The Bars of Iron, Ethel May Dell [my reading book .TXT] 📗
- Author: Ethel May Dell
Book online «The Bars of Iron, Ethel May Dell [my reading book .TXT] 📗». Author Ethel May Dell
/> It lasted for a space of minutes during which neither of them stirred or uttered a syllable, becoming at length ominous as the electric stillness before the storm.
They came through it characteristically, Sir Beverley staring fixedly before him under the frown that was seldom wholly absent from his face; Piers, steady-eyed and intent, keenly watching the futile agonies of a night-moth among the candles. There was about him a massive, statuesque look in vivid contrast to the pulsing vitality of a few minutes before.
It was Sir Beverley who broke the silence at last with a species of inarticulate snarl peculiarly his own. Piers' dark eyes were instantly upon him, but he said nothing, merely waiting for the words to which this sound was the preface.
Sir Beverley's brow was thunderous. He looked back at Piers with a piercing grim regard.
"Well?" he said. "What fool idea have you got in your brain now? I suppose I've got to hear it sooner or later."
It was not a conciliatory speech, yet Piers received it with no visible resentment. "I don't know that I want to say anything very special," he said, after a moment's thought.
"Oh, don't you?" growled Sir Beverley. "Then what are you thinking about? Tell me that!"
Piers leaned back in his chair. "I was thinking about Dick Guyes," he said. "He is dining at the Roses' to-night."
"Oh!" said Sir Beverley shortly.
A faint smile came at the corners of Piers' mouth. "He wants to propose to Ina for about the hundred and ninetieth time," he said, "but doesn't know if he can screw himself up to it. I told him not to be such a shy ass.

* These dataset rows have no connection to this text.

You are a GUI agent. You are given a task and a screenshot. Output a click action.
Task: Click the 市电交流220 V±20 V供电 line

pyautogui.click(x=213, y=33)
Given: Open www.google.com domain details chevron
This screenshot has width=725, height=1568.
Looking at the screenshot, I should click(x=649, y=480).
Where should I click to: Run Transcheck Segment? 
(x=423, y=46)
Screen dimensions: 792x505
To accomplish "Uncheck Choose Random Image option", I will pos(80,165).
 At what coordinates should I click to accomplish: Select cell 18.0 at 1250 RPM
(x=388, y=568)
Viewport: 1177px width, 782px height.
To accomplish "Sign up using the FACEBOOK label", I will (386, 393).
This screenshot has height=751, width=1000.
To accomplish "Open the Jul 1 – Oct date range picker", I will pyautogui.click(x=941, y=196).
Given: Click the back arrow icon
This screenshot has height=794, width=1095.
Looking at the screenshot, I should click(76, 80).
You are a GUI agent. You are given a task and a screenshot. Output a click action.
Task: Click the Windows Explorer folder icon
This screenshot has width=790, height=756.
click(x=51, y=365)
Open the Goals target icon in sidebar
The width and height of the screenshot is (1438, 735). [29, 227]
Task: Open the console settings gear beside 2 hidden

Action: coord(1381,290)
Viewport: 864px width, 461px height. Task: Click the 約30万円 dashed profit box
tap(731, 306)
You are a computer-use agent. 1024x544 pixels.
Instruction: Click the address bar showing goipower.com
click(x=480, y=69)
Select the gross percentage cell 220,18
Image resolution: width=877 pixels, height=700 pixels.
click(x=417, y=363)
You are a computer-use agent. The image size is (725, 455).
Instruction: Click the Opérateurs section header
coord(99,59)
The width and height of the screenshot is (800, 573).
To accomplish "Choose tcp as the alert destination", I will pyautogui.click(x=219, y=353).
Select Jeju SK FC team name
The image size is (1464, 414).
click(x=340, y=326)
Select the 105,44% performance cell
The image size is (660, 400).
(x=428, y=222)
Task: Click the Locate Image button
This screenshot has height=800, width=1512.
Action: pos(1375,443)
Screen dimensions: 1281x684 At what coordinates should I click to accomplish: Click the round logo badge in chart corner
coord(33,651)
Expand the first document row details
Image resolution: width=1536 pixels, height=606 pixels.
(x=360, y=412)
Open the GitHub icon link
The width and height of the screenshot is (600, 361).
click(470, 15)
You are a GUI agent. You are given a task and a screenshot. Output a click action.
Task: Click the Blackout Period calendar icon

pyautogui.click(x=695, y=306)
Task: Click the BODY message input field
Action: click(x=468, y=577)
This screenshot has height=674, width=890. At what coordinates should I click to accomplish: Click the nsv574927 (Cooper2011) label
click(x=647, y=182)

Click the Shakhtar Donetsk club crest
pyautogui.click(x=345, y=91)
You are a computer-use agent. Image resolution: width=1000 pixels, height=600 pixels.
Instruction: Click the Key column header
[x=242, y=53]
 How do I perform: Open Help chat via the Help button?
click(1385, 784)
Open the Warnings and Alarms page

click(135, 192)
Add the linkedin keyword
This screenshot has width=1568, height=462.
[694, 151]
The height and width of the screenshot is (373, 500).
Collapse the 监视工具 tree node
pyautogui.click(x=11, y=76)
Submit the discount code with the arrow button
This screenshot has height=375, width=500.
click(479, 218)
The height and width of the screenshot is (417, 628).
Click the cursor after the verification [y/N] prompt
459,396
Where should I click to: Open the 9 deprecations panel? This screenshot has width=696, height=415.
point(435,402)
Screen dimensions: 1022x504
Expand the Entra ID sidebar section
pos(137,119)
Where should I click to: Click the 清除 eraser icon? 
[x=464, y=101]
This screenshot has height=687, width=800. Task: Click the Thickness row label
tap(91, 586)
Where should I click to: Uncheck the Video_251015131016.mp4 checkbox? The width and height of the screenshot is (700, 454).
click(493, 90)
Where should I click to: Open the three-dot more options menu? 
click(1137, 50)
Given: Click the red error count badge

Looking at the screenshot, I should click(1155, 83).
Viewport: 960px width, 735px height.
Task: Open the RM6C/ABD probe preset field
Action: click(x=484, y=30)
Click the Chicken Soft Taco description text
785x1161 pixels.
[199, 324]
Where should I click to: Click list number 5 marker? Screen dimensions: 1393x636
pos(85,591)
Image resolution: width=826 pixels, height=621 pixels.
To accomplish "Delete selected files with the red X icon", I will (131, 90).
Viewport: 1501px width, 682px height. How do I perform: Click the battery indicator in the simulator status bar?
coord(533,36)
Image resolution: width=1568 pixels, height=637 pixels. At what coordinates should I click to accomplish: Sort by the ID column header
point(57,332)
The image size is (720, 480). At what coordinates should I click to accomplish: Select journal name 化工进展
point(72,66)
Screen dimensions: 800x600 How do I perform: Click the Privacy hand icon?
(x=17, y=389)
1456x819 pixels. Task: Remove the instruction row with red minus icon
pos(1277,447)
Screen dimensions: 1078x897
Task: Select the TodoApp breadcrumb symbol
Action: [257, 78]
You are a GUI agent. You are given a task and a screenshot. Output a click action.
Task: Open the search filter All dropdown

She is only waiting for him to speak."
"Eh?" said Sir Beverley.
A queer little dancing gleam leaped up in Piers' eyes--the gleam that had invariably heralded some piece of especial devilry in the days of his boyhood.
"I told him she was his for the asking, sir," he said coolly, "and promised not to flirt with her any more till they were safely married."
"Damn you!" exclaimed Sir Beverley violently and without warning.
He had a glass of wine in front of him, and with the words his fingers gripped the stem. In another second he would have hurled the liquid full in Piers' face; but Piers was too quick for him. Quick as lightning, his own hand shot out across the corner of the table and grasped the old man's wrist.
"No, sir! No!" he said sternly.
They glared into each other's eyes, and Sir Beverley uttered a furious oath; but after the first instinctive effort to free himself he did no more.
At the end of possibly thirty seconds Piers took his hand away. He pushed back his chair in the same movement and rose.
"Shall we talk in the library?" he said. "This room is hot."
Sir Beverley raised the wine-glass to his lips with a hand that shook, and drained it deliberately.
"Yes," he said then, "We will--talk in the library."
He got up with an agility that he seldom displayed, and turned to the door. As he went he glanced up suddenly at the softly mocking face on the wall, and a sharp spasm contracted his harsh features. But he scarcely paused. Without further words he left the room; and Piers followed, light of tread, behind him.
The study windows stood wide open to the night. Piers crossed the room and quietly closed them. Then, without haste and without hesitation, he came to the table and stopped before it.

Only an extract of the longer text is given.